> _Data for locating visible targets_
++++++

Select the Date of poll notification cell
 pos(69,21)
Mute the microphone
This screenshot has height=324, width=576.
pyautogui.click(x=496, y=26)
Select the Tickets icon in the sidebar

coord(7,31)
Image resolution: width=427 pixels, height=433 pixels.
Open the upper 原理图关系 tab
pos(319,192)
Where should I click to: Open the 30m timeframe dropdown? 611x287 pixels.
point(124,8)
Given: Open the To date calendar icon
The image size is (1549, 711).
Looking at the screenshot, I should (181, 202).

++++++

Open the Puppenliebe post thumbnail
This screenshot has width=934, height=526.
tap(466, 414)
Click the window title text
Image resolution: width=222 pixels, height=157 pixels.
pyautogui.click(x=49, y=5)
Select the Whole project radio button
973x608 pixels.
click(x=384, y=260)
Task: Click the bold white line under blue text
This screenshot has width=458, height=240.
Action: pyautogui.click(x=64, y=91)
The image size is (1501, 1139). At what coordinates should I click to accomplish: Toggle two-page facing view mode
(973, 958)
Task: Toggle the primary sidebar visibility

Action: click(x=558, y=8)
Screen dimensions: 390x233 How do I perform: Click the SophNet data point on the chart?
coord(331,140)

++++++

> _What the task asks_
Please pick out and copy every line of the records that contains the word "Toggle", treating uppercase and lowercase as different.

> _Task output_
The image size is (1501, 1139). At what coordinates should I click to accomplish: Toggle two-page facing view mode
Task: Toggle the primary sidebar visibility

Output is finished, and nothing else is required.